→ **Input for this task**:
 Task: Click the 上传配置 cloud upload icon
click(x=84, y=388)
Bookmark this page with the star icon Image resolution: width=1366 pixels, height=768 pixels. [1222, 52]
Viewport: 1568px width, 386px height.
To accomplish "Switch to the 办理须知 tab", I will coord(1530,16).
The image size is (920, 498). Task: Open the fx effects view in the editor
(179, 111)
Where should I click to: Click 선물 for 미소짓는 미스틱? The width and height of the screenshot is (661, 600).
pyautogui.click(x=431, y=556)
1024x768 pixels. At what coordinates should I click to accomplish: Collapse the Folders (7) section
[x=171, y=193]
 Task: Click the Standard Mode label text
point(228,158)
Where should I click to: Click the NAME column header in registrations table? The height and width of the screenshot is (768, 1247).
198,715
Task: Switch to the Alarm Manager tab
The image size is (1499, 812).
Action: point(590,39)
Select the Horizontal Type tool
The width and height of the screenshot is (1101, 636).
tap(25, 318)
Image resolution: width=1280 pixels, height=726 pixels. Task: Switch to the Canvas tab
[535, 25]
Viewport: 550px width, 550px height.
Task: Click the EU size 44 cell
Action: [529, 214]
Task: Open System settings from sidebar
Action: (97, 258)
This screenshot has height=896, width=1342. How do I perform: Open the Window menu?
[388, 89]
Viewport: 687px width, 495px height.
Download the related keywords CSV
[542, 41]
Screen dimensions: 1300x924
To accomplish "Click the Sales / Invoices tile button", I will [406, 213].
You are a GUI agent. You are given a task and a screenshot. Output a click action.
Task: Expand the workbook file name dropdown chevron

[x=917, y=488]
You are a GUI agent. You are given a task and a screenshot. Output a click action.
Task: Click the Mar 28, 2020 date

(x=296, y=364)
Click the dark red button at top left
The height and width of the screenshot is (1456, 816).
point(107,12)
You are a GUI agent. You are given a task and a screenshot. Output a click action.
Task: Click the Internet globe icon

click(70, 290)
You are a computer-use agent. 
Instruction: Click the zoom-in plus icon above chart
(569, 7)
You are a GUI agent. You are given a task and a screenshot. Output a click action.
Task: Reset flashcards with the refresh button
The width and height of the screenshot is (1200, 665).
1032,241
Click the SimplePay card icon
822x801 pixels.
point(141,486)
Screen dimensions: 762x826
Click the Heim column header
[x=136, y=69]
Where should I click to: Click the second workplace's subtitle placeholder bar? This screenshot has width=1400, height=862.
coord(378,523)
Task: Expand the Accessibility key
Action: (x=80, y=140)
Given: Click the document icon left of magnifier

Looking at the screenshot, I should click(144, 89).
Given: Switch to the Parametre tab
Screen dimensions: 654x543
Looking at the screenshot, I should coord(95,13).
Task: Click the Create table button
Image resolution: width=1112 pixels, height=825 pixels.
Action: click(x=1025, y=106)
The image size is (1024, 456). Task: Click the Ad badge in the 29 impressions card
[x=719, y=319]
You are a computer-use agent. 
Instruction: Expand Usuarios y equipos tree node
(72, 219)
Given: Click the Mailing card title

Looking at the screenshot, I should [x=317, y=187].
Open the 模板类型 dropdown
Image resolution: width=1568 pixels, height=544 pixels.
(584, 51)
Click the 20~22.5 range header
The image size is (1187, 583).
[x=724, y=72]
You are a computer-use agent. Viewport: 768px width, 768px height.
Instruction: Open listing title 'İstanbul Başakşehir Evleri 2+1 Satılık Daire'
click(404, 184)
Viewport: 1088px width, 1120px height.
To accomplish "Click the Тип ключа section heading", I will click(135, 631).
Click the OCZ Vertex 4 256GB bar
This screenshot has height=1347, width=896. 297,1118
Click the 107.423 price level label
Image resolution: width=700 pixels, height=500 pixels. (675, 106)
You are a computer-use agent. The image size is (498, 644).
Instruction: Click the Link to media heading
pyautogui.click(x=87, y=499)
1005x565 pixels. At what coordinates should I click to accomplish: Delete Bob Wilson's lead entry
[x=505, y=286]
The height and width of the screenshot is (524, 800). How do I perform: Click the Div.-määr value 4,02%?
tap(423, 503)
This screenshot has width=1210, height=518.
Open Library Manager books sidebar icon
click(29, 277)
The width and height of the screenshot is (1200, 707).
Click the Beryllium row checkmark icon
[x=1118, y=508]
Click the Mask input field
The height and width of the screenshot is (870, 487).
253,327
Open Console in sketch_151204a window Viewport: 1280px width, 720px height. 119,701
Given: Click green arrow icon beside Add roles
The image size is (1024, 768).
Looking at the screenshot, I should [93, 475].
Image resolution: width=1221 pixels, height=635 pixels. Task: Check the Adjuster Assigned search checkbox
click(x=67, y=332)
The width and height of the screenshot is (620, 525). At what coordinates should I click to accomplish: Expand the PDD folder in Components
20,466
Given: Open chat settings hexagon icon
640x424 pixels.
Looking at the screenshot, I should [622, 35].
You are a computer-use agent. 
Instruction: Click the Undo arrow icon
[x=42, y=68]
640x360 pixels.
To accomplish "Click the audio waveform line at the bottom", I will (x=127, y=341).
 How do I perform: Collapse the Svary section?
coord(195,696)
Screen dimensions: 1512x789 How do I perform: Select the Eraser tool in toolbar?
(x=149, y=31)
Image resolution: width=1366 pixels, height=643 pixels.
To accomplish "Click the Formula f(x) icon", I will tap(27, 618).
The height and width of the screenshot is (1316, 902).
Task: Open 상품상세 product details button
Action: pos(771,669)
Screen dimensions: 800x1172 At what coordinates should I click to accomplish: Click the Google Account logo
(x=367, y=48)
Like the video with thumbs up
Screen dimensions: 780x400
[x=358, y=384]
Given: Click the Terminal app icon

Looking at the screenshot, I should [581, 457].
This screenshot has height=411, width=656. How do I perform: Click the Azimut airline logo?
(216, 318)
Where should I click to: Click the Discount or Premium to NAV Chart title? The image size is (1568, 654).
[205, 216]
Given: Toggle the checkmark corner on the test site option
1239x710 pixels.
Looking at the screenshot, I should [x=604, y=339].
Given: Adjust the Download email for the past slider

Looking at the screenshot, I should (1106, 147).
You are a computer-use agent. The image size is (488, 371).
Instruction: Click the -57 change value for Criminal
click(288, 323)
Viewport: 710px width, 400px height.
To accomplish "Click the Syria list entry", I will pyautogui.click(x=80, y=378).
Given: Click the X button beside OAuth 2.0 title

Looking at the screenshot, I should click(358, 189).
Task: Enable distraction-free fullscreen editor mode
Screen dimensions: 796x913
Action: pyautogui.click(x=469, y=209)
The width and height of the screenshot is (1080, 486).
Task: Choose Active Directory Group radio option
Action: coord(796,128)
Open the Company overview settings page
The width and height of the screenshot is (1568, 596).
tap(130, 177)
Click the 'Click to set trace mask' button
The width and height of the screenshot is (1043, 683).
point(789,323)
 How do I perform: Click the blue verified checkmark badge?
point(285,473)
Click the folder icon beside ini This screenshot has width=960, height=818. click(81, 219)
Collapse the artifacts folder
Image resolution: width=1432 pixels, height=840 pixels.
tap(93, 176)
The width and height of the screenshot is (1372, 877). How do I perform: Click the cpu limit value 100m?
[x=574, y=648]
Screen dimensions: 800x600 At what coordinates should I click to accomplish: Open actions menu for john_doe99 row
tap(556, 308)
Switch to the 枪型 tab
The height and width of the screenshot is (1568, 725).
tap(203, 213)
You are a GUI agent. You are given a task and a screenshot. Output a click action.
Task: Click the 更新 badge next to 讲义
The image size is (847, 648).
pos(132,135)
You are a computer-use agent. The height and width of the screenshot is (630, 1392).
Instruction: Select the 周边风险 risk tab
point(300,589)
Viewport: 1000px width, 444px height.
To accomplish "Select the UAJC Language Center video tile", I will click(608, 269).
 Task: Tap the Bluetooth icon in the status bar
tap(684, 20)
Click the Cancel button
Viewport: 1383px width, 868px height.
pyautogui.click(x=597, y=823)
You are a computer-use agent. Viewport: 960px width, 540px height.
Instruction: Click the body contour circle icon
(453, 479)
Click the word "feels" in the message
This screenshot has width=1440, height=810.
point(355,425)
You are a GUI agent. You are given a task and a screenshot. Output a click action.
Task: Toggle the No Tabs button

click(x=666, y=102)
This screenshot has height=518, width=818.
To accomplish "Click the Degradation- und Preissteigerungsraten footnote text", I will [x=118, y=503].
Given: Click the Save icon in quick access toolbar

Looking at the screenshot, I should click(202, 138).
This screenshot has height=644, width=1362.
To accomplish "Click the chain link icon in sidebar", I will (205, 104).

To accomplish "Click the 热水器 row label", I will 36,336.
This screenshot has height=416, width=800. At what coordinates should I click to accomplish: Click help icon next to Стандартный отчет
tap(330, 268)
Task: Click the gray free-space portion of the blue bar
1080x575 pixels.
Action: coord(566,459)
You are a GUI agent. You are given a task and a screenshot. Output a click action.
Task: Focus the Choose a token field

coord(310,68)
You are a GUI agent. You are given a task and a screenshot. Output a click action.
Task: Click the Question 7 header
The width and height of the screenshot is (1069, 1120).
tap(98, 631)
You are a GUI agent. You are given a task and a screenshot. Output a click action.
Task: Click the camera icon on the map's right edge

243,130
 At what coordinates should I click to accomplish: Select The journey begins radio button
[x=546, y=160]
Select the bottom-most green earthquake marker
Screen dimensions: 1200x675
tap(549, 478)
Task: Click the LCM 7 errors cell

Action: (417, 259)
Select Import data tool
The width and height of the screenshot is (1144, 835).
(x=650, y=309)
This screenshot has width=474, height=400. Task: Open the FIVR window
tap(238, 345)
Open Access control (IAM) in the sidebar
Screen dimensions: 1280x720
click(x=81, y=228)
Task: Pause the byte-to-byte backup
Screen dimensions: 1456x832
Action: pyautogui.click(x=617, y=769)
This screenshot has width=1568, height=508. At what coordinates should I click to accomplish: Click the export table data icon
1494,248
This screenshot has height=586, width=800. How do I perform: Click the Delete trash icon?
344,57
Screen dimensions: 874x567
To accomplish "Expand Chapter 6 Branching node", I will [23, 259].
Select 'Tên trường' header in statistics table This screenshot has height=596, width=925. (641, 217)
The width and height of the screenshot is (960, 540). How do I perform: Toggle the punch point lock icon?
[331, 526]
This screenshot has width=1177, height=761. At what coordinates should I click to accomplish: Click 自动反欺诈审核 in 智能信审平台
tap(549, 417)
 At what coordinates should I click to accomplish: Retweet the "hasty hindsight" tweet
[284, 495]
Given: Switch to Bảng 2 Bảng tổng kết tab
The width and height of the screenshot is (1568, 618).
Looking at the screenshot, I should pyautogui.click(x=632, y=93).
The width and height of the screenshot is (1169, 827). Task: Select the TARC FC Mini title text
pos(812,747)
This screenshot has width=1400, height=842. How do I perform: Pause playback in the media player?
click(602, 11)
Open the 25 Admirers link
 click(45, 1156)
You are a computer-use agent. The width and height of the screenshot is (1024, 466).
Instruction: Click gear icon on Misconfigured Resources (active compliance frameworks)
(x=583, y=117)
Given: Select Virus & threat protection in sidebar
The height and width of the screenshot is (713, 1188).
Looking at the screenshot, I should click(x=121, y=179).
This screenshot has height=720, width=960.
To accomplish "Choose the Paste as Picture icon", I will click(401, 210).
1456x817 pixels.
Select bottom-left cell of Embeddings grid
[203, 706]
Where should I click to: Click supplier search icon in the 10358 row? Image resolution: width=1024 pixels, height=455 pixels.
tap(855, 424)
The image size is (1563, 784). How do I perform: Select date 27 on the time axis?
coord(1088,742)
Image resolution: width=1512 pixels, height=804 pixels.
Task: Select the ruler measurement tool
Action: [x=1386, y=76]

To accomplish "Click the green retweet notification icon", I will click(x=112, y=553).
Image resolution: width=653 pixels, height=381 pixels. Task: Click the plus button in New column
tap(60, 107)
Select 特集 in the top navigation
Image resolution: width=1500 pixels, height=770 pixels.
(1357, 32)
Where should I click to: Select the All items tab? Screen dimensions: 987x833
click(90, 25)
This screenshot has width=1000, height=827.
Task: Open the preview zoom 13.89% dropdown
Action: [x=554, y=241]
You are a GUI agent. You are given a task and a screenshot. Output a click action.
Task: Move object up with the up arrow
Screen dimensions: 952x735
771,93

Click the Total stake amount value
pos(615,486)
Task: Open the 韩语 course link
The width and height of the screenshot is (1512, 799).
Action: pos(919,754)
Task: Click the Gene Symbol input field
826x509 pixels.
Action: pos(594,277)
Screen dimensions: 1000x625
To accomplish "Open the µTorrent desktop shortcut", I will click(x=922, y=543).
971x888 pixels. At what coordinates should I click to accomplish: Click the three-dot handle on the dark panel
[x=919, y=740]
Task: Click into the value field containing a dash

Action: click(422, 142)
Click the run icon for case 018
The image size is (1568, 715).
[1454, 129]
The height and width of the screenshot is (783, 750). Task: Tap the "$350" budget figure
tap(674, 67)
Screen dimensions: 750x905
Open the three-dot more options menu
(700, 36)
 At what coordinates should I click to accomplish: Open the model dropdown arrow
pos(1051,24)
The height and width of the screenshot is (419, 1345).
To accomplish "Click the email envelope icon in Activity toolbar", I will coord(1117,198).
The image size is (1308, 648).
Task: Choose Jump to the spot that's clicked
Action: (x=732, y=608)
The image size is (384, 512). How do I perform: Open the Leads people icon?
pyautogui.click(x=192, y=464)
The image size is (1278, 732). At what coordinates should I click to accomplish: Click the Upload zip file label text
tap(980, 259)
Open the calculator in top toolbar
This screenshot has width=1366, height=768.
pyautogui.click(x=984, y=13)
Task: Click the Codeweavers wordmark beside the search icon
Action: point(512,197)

→ **Task prompt**: From the entries above, extract only the lines running from the one containing "You are a computer-use agent. The image size is (488, 371)." through the one containing "Open the Company overview settings page", inclusive.

→ **Answer area**:
You are a computer-use agent. The image size is (488, 371).
Instruction: Click the -57 change value for Criminal
click(288, 323)
Viewport: 710px width, 400px height.
To accomplish "Click the Syria list entry", I will pyautogui.click(x=80, y=378).
Given: Click the X button beside OAuth 2.0 title

Looking at the screenshot, I should click(358, 189).
Task: Enable distraction-free fullscreen editor mode
Screen dimensions: 796x913
Action: pyautogui.click(x=469, y=209)
The width and height of the screenshot is (1080, 486).
Task: Choose Active Directory Group radio option
Action: coord(796,128)
Open the Company overview settings page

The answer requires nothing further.